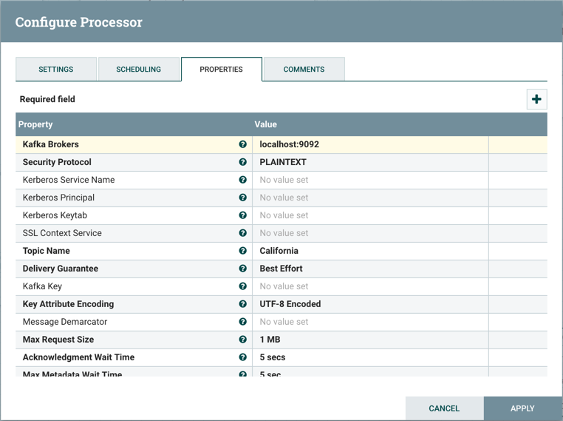Click help icon next to Kafka Brokers
The width and height of the screenshot is (563, 421).
[242, 144]
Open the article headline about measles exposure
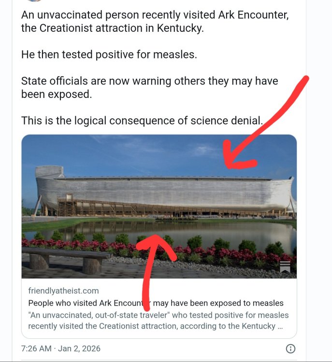332x362 pixels. pos(156,303)
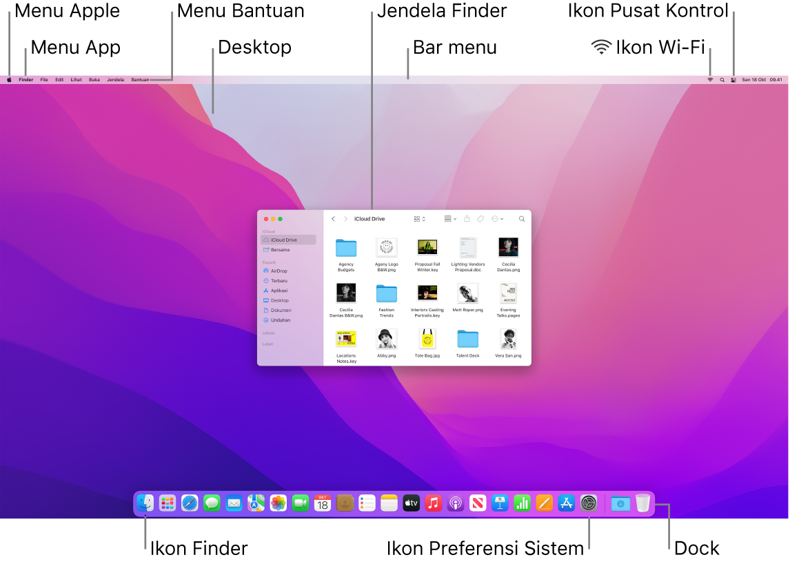Open the sort order dropdown beside view icons
Image resolution: width=790 pixels, height=564 pixels.
click(424, 219)
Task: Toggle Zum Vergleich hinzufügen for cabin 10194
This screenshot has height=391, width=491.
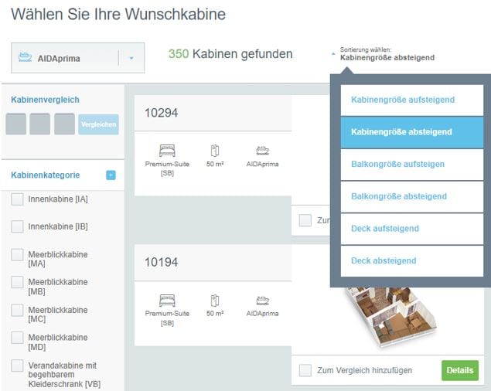Action: pyautogui.click(x=305, y=370)
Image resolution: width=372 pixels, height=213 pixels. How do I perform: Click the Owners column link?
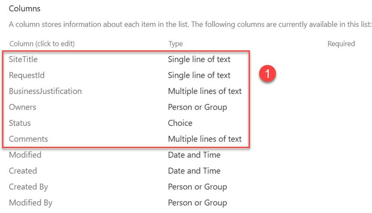22,107
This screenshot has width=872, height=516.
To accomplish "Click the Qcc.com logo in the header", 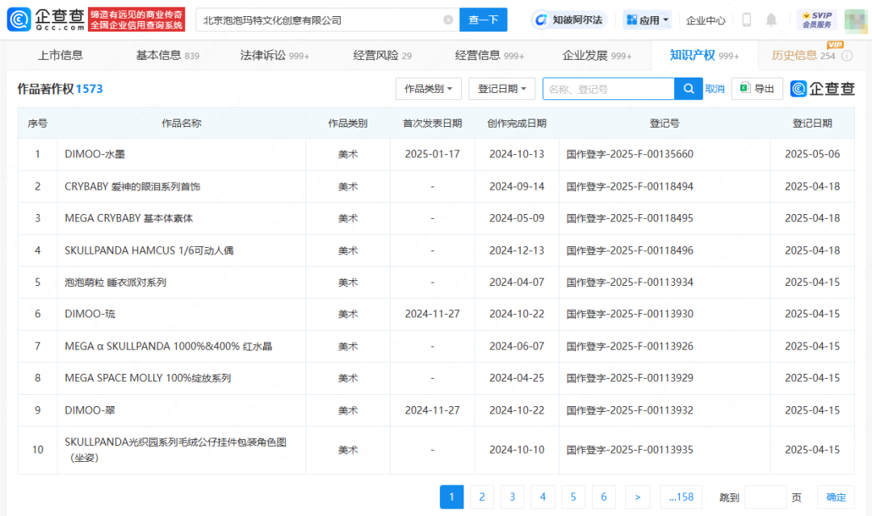I will (x=46, y=19).
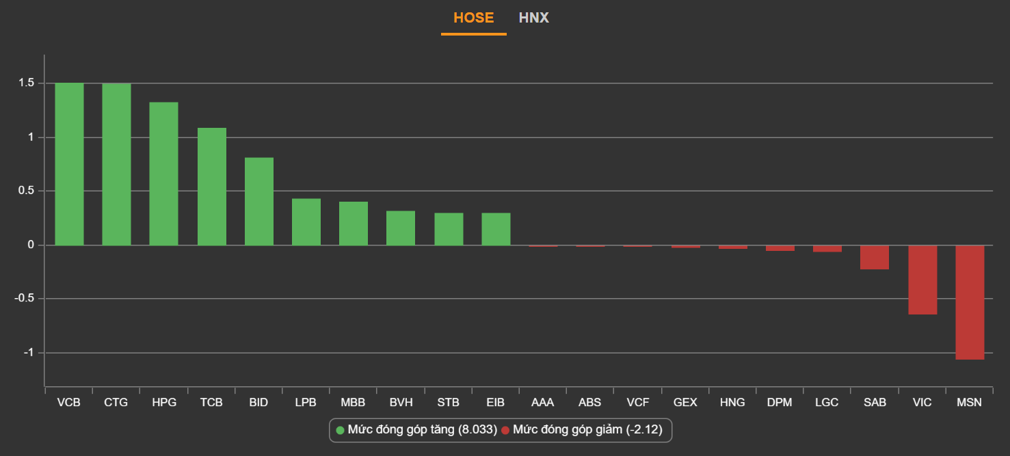Click the green legend dot for increases
Viewport: 1010px width, 456px height.
(x=341, y=430)

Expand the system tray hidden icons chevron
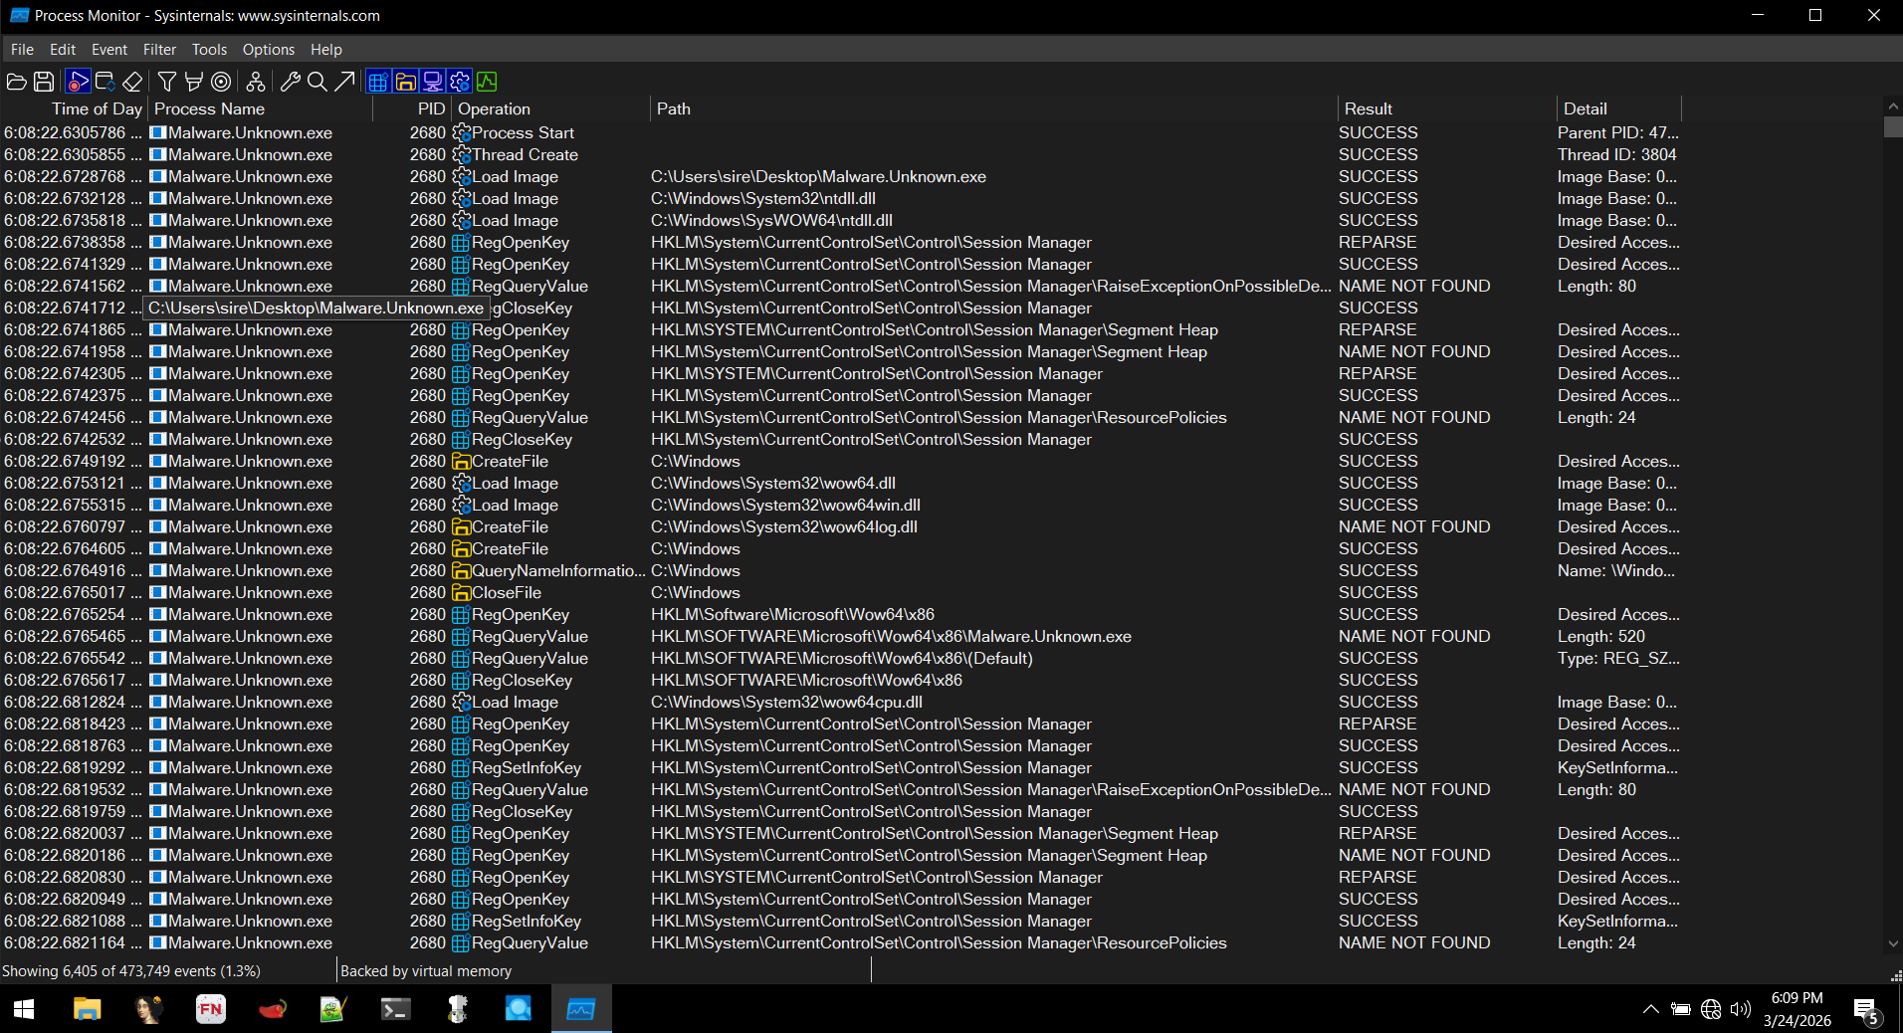[1650, 1009]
══════════════════════════════
#### Exercise description
Nothing but the lines above, starting at the line that contains "Open the article" and ending at the line that contains "Task: Toggle Zum", should be given again, exactly and without the pictures.

#### Written solution
Open the article headline about measles exposure
332x362 pixels. pos(156,303)
Open the sort order dropdown beside view icons
Image resolution: width=790 pixels, height=564 pixels.
click(424, 219)
Task: Toggle Zum Vergleich hinzufügen for cabin 10194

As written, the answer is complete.